AI Designs AI: For the first time, we can achieve a full pipeline to use AI tools to design AI models.
Everyday Objects Enhanced: Common items become intelligent entities with ultra-efficient AI models, which are produced by AI design automation.
Practical and Personalized: TinyML and edge AI technology offer tailored experiences, from footwear to home appliances.
Transforming Home and Lifestyle: Smart technology integration reshapes efficiency and sustainability.
Envision a future where shoes don’t just fit but learn and adapt to your walk, adjusting to your body and environment. This AI innovation extends beyond footwear, promising transformative changes in items as diverse as toothbrushes and home security systems, each becoming a smart, evolving, and adapting companion.
In the future, trillions of sensors will be deployed into everything in the world. With AI design automation, we can enable artificial intelligence in anything, anywhere, and at any time. The ultimate goal of this AI design automation paradigm is to create an “AI Nanofactory,” where millions of specialized, efficient AI models can be generated with minimal human interaction. This technology will power the future of pervasive AI.
This development is more than a technological leap; it represents the dawn of a new era in which every item can become a smart, evolving, and adapting companion. The practical applications of this technology are vast, potentially touching every aspect of our lives, from comfort and convenience to efficiency and sustainability.

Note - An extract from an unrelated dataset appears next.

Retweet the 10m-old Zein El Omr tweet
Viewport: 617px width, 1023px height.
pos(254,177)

Particularly transformative for smart home technology, this AI enables devices to become more intuitive and responsive to users’ needs.

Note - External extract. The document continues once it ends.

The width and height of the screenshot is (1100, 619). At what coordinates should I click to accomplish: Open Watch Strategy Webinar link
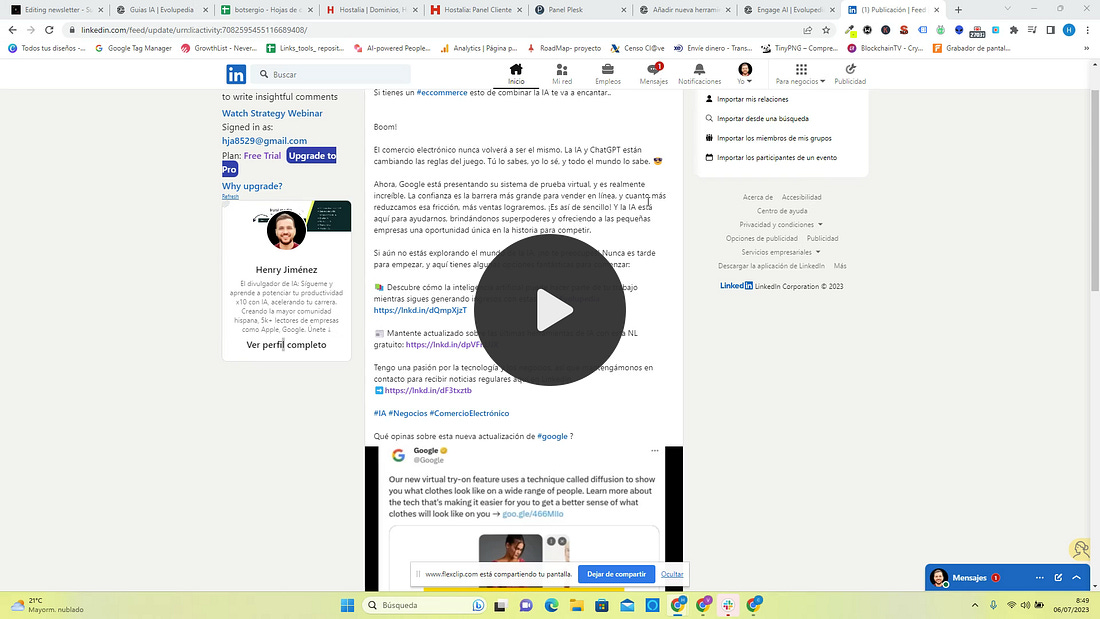[272, 113]
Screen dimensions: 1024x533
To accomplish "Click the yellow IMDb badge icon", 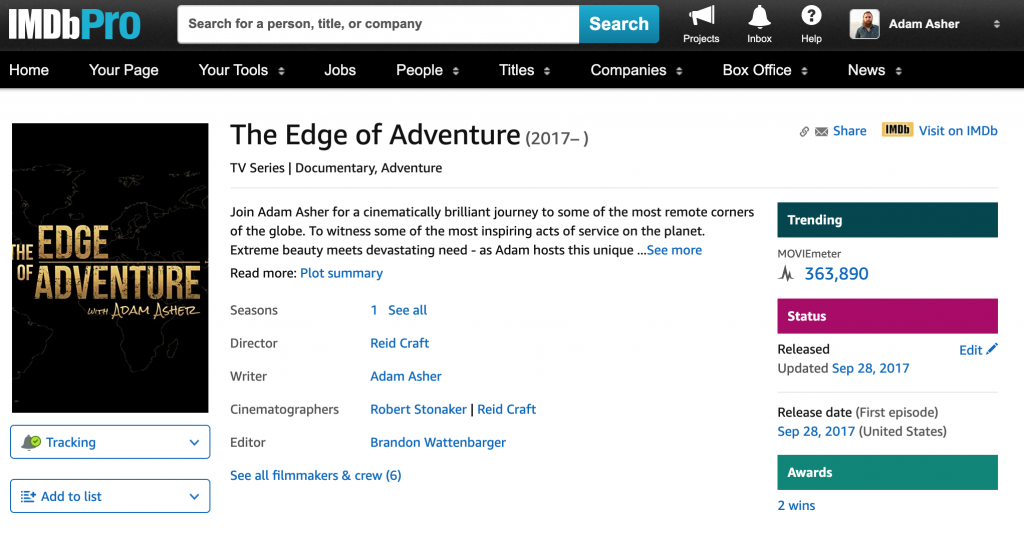I will tap(897, 129).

The collaboration has produced a detailed white paper offering insights into the future of AI and its practical applications, inviting the world to explore the potential of this transformative technology.
– Yubei Chen, Ph.D., CTO of Aizip and Professor at UC Davis: “We’re at the forefront of transforming AI design. Our commitment is not just to speed up and refine the process but also to tackle the big questions in AI. Our ultimate goal of this AI-design automation paradigm is to create an “AI Nanofactory” where millions of specialized, efficient AI models can be generated with minimal human intervention to power the future of pervasive AI.”

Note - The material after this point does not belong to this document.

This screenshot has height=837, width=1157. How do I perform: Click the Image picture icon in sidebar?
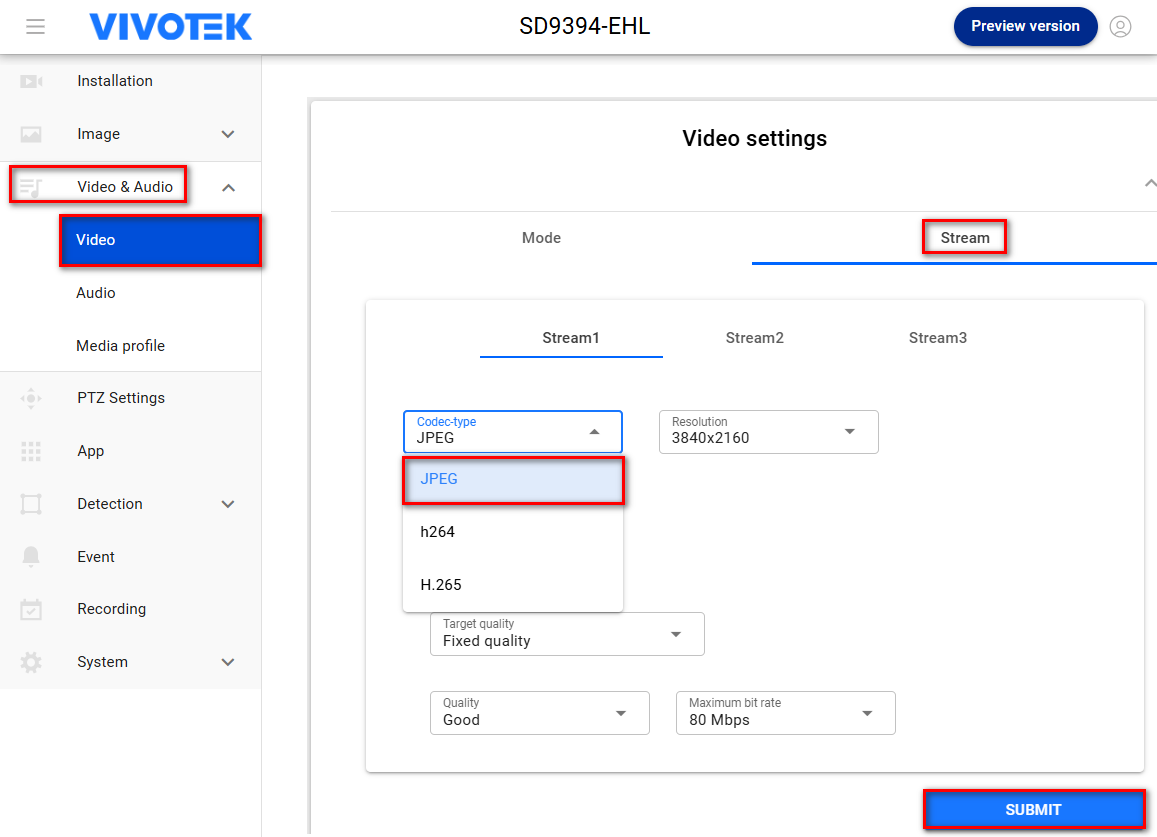[x=30, y=133]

– Yan Sun, Ph.D., Chairman and CEO of Aizip: “Our breakthrough in AI model development and deployment is pivotal, marking a significant stride towards pervasive AI.”
– Bruno Olshausen, Ph.D., Professor at UC Berkeley: “Nature evolved intelligent systems that operate with remarkable efficiency. Just as the tiny brains of small animals with fewer than a million neurons must utilize efficient wiring and neural algorithms to perceive and act in the world, the tiny AI systems powering tomorrow’s edge computing devices will require clever, efficient solutions to operate with minimal power and footprint. There is much progress to be made in this direction, and Aizip has taken an important step in leading the way.”
– Gert Cauwenberghs, Ph.D., Professor at UC San Diego:
“We’re witnessing a revolution in human-machine interaction and brain-computer interfaces fueled by advances in brain- and body-sensing technology. Making sense of the massive data streaming from these sensors despite the high levels of variability and noise in their biological operating environments is a major challenge that calls for powerful AI, down to the physiological interface.” “Brain and body sensing in a wearable format requires efficient AI models that can be deployed at the edge. The technology at Aizip enables transformative applications in bio- and neuro-engineering.”
– Boltzmann Li, Principal Machine Learning Architect at Aizip:
“Our fully automated keyword spotting (KWS) design pipeline showcases our AI design automation capabilities.”
– Brian Cheung, AI scientist at MIT and Chief Scientist of Aizip: “With the help of large foundation models, small models will evolve faster than big ones, so the trend of improvements favors the edge. This is a space where Aizip has been an early adopter, and Aizip now leads in leveraging the big to dramatically improve the small”
This announcement marks a significant moment in AI technology, signaling a shift towards more intelligent and responsive environments, both at home and beyond.